# What the task requires:
In the entries that follow, find the word "computer" and report each line it is on.

[Stored data]
**********

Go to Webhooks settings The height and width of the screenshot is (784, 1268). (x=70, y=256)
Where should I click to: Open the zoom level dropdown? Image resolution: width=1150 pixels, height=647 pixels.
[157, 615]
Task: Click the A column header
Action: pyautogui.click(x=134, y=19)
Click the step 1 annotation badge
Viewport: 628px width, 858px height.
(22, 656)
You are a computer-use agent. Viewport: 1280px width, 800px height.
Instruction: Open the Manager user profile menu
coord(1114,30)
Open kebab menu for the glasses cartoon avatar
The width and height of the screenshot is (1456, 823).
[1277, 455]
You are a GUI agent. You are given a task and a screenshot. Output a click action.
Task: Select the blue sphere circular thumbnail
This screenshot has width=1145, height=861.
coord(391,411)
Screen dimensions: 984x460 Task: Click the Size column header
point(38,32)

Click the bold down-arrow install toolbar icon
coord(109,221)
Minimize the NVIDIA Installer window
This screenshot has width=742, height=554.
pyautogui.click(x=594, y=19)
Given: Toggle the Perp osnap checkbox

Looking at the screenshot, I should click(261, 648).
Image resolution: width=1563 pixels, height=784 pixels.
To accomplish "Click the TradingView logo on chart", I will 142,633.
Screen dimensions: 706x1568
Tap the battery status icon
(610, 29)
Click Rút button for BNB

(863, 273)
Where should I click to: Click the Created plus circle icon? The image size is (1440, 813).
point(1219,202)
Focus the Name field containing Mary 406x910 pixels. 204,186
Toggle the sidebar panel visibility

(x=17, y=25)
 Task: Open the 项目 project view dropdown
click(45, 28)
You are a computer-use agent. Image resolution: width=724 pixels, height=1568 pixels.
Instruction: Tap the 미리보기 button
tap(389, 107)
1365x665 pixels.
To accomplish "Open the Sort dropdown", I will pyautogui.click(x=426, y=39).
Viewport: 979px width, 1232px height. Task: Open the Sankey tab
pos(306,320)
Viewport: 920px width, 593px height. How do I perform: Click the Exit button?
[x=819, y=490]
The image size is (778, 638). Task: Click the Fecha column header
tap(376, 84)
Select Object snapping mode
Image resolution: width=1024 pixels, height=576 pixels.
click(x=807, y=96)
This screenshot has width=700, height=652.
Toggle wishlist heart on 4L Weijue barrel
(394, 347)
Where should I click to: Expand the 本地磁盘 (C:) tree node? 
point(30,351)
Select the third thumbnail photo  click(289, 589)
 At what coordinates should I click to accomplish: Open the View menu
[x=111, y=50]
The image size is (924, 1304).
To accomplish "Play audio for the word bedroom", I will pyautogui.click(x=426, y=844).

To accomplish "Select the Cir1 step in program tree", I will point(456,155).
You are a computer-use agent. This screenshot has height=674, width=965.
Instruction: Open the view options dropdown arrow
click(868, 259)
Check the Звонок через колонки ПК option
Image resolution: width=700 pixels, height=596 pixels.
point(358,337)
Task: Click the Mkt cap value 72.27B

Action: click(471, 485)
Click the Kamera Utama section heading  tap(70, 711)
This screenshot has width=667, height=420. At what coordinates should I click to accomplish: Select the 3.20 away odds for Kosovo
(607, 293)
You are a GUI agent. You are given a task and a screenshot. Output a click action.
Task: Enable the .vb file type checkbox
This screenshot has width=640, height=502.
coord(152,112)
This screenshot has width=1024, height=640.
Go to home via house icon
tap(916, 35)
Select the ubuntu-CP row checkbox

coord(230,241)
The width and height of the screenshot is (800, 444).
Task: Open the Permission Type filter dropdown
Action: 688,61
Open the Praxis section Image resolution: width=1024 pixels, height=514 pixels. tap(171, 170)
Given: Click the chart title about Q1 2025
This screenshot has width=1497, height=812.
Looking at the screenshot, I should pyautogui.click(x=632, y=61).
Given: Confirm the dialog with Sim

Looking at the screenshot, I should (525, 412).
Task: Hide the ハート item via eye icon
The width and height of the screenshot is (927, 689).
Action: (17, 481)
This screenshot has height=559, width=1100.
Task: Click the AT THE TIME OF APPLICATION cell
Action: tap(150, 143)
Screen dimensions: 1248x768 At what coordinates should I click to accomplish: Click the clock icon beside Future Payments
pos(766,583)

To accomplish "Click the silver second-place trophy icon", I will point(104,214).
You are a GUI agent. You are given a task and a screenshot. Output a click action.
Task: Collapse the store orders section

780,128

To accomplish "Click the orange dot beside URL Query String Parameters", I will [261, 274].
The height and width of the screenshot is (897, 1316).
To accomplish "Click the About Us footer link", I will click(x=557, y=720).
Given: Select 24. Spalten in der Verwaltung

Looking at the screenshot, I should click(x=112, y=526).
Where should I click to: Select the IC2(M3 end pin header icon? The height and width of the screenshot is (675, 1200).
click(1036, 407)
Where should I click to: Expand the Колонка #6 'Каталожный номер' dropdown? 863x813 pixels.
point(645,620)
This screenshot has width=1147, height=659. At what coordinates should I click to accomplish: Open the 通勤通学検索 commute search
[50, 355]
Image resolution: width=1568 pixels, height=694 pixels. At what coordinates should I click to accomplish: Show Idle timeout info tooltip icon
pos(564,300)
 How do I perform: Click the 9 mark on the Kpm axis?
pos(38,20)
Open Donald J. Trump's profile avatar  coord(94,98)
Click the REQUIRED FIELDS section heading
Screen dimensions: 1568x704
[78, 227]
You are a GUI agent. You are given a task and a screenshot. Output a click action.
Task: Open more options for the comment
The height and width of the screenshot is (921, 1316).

**********

# Solution to this problem:
You are a computer-use agent. Viewport: 1280px width, 800px height.
You are a computer-use agent. Image resolution: width=724 pixels, height=1568 pixels.
You are a computer-use agent. This screenshot has height=674, width=965.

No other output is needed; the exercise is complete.